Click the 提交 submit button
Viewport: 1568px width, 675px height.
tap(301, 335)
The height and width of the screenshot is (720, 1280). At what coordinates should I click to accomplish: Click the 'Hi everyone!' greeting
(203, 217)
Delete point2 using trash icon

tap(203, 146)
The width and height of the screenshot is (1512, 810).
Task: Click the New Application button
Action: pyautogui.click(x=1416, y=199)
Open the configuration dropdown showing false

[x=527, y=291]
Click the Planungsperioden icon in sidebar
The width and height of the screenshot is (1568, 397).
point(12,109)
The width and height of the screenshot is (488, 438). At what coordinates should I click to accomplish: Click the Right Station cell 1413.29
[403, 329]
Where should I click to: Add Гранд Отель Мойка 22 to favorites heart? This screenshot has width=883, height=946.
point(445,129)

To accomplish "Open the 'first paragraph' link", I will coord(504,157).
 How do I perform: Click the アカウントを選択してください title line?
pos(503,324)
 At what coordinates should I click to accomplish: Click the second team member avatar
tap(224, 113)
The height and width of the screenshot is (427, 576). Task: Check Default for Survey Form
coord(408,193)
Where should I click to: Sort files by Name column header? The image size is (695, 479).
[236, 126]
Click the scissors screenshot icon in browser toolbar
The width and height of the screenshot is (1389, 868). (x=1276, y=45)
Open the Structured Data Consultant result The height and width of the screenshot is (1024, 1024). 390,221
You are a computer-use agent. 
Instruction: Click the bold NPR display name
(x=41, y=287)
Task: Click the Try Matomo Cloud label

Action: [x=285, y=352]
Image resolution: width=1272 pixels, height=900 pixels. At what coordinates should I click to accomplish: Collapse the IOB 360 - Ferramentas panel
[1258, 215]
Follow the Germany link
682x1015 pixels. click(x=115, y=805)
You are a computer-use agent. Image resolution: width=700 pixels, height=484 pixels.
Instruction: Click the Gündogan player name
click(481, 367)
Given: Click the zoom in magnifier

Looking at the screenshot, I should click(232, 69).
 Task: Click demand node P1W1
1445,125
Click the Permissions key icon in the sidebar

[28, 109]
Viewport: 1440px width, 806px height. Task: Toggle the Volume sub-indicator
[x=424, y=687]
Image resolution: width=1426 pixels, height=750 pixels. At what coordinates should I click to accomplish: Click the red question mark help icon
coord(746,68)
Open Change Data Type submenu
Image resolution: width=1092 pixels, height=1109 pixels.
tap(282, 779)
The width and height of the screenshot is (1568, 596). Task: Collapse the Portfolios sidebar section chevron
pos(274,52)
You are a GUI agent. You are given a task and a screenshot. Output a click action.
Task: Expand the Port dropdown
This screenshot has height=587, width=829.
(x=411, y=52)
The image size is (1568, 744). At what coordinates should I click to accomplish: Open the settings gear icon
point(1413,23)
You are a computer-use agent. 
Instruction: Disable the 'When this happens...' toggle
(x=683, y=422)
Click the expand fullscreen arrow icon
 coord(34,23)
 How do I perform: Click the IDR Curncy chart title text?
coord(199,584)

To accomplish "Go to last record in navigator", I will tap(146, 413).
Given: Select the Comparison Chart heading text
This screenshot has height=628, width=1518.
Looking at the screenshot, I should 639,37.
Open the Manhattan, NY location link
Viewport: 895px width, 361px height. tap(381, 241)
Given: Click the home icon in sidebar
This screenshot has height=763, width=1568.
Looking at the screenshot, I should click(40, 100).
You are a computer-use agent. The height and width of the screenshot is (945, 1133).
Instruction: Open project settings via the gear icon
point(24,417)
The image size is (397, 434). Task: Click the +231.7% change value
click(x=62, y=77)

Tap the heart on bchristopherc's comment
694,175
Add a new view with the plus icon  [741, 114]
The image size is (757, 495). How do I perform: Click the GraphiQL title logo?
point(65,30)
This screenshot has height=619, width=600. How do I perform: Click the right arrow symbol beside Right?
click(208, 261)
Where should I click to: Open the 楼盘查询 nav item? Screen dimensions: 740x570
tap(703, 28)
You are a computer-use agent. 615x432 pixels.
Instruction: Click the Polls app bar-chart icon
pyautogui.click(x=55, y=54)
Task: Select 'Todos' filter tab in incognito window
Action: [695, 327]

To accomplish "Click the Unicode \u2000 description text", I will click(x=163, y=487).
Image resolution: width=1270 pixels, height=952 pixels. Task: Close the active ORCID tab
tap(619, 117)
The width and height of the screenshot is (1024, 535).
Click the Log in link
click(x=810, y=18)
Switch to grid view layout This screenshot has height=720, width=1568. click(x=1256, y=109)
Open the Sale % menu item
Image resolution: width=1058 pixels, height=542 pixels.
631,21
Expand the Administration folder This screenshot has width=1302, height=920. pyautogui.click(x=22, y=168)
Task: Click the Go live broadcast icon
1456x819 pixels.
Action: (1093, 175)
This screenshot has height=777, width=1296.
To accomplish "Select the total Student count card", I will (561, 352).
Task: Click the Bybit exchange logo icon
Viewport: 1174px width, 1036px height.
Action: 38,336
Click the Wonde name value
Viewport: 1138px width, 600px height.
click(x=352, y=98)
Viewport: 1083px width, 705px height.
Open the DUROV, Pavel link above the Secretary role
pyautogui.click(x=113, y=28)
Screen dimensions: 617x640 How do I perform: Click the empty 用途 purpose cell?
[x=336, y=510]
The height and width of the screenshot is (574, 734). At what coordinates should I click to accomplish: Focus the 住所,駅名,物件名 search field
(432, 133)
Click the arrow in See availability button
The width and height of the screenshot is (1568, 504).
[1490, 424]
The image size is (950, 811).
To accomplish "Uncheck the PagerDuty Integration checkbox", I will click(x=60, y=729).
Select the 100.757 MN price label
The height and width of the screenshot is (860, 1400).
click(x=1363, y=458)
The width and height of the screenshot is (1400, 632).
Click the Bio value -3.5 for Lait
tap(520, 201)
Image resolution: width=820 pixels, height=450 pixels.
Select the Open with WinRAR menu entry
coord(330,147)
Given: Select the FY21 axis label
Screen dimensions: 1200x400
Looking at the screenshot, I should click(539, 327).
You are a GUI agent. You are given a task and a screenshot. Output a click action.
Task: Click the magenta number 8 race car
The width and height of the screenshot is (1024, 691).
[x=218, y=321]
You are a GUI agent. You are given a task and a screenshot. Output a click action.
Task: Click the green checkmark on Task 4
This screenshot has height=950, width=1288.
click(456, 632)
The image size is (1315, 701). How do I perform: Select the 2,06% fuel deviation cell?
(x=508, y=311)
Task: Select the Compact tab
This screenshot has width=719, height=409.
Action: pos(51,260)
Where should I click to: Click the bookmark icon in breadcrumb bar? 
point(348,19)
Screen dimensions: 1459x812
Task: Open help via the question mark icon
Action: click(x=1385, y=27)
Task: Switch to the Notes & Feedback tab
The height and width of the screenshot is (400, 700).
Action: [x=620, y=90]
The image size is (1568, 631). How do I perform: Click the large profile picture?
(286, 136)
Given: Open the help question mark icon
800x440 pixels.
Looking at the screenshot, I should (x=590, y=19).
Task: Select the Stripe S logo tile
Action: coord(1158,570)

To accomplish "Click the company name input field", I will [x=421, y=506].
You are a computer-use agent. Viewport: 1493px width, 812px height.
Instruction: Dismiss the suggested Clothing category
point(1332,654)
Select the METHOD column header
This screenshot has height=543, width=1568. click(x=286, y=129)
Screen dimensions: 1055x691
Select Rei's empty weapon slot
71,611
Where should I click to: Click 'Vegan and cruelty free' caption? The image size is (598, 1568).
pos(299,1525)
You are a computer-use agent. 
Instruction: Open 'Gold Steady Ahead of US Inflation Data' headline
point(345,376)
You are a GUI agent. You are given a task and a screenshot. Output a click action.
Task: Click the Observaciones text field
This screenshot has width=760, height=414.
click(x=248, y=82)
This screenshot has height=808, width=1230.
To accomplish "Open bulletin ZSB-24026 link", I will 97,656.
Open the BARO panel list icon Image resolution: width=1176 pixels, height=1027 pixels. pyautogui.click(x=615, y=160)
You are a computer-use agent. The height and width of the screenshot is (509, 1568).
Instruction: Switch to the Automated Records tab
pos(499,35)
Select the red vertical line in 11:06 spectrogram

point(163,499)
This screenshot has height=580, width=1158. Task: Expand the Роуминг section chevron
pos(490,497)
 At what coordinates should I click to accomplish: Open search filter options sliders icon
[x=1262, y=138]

_Task_
Reproduce the part of the entries that opens with the line containing "Where should I click to: Sort" and closes with the line containing "Action: [x=285, y=352]", both of those lines included.

_Solution to the exercise_
Where should I click to: Sort files by Name column header? The image size is (695, 479).
[236, 126]
Click the scissors screenshot icon in browser toolbar
The width and height of the screenshot is (1389, 868). (x=1276, y=45)
Open the Structured Data Consultant result The height and width of the screenshot is (1024, 1024). 390,221
You are a computer-use agent. 
Instruction: Click the bold NPR display name
(x=41, y=287)
Task: Click the Try Matomo Cloud label

Action: [x=285, y=352]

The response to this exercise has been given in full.